>> START Data to process
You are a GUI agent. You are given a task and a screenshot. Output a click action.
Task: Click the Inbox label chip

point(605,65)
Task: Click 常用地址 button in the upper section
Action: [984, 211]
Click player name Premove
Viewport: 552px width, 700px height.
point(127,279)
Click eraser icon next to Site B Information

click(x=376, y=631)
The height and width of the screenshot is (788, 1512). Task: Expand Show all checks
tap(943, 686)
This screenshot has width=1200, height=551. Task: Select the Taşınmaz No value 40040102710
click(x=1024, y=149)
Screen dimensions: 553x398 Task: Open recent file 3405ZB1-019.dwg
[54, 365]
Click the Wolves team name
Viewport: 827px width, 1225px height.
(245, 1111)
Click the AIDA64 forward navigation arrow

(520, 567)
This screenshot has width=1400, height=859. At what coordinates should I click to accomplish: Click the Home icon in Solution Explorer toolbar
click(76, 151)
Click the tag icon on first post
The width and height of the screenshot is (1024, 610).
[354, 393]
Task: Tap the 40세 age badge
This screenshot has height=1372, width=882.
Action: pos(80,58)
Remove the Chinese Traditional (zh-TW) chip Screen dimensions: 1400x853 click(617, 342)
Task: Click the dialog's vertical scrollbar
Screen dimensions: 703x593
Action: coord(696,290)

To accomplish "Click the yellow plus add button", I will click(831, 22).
>> END Data to process
> [Work to be completed]
Reproduce the records from the line with "Click eraser icon next to Site B Information" up to and including the line with "click(x=1024, y=149)", replacing "eraser" with "trash" and leaving everything else as it is.

> [Reply]
Click trash icon next to Site B Information

click(x=376, y=631)
The height and width of the screenshot is (788, 1512). Task: Expand Show all checks
tap(943, 686)
This screenshot has width=1200, height=551. Task: Select the Taşınmaz No value 40040102710
click(x=1024, y=149)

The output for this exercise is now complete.